__Problem statement__: In the data below, the answer is the run of lines from the line containing "Task: Open the" through the line containing "Viewport: 1540px width, 523px height.", both included; print it exactly and nothing else.

__Supplied entries__:
....
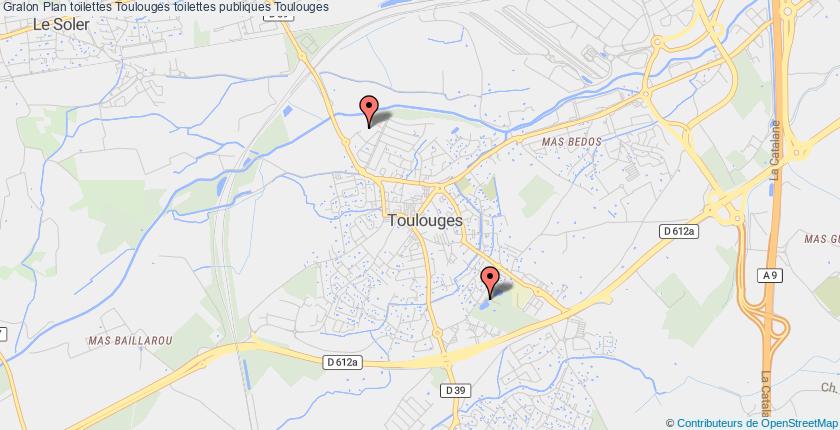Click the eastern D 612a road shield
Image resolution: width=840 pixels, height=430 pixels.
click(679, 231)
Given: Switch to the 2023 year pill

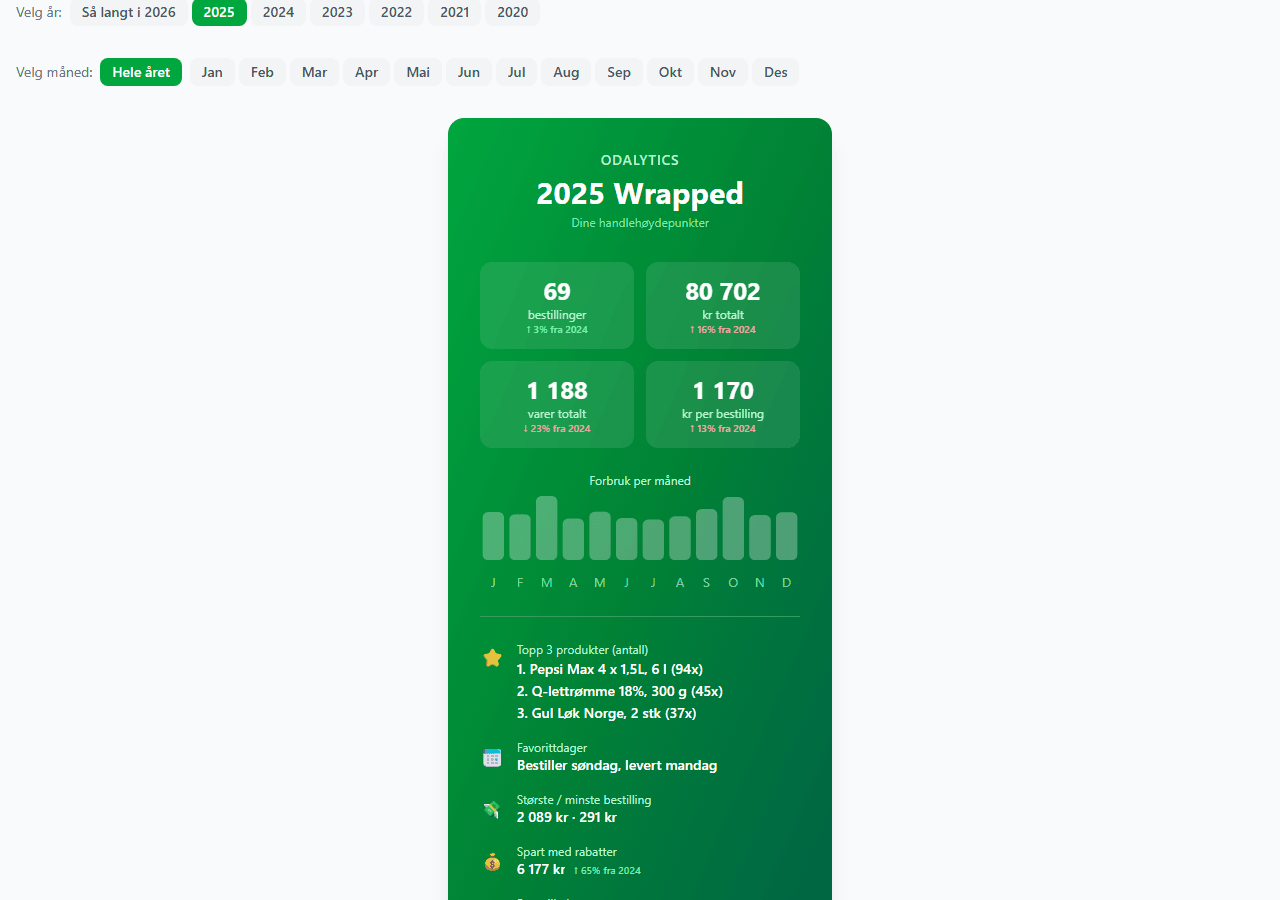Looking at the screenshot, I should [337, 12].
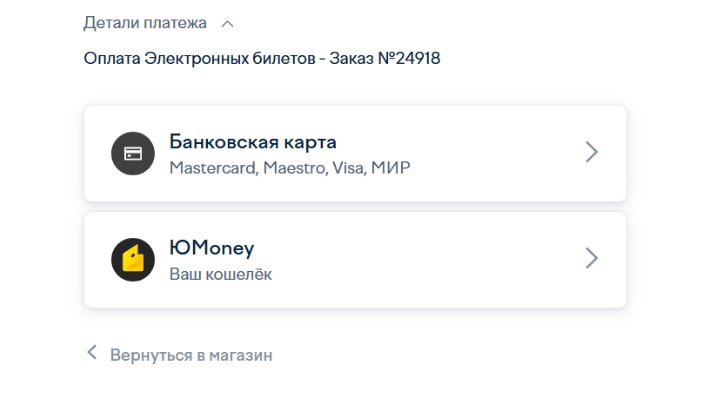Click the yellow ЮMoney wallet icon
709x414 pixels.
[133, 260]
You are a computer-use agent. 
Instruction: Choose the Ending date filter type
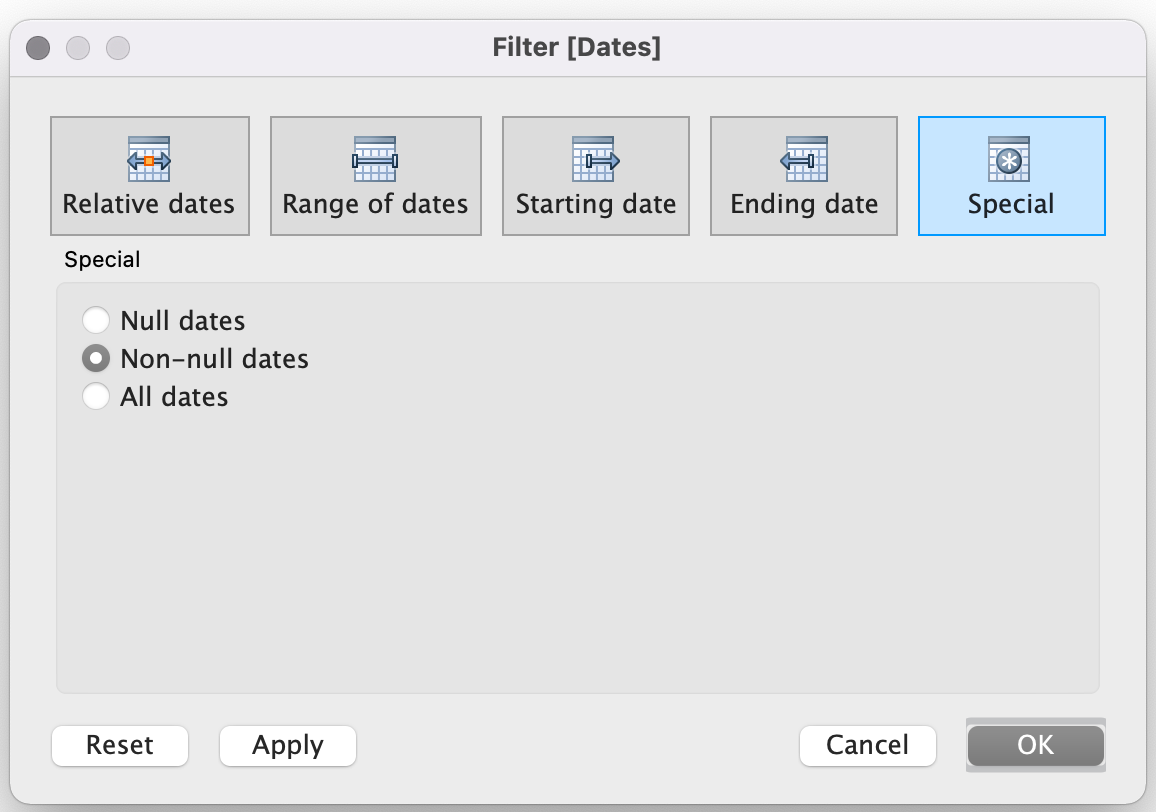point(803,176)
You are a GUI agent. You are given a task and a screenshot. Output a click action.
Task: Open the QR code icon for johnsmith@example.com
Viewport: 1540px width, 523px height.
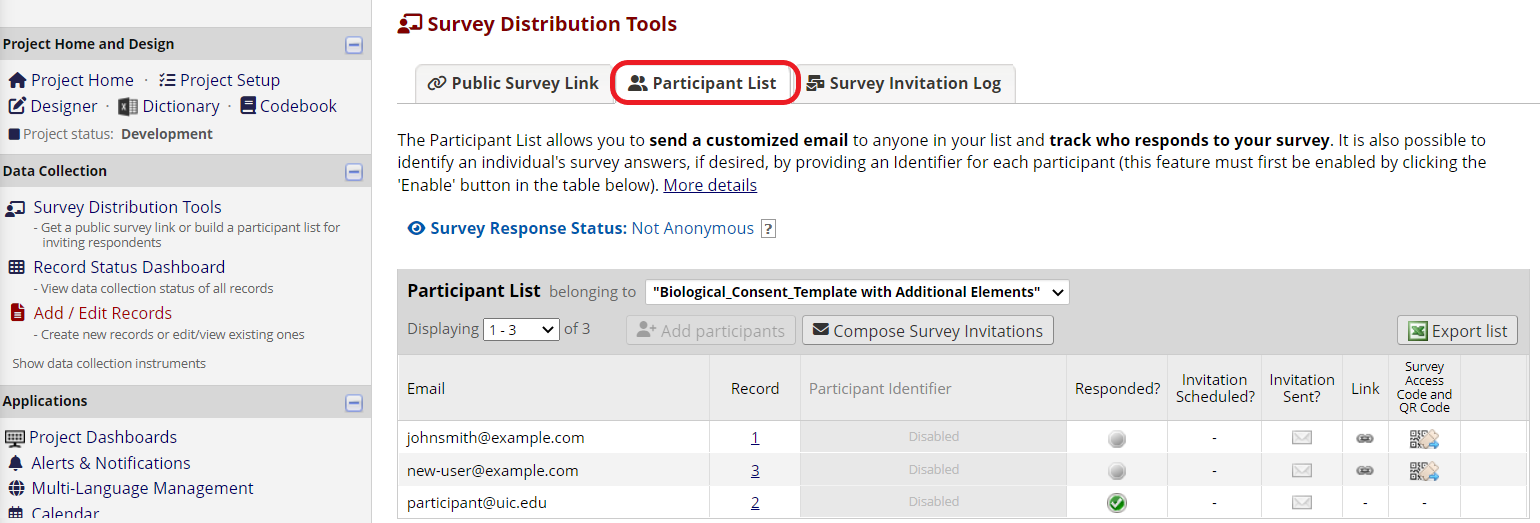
....
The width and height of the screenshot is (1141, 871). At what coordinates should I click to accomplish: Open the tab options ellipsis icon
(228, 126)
....
__Solution to this problem__:
Task: Open the QR code icon for johnsmith@example.com
Viewport: 1540px width, 523px height.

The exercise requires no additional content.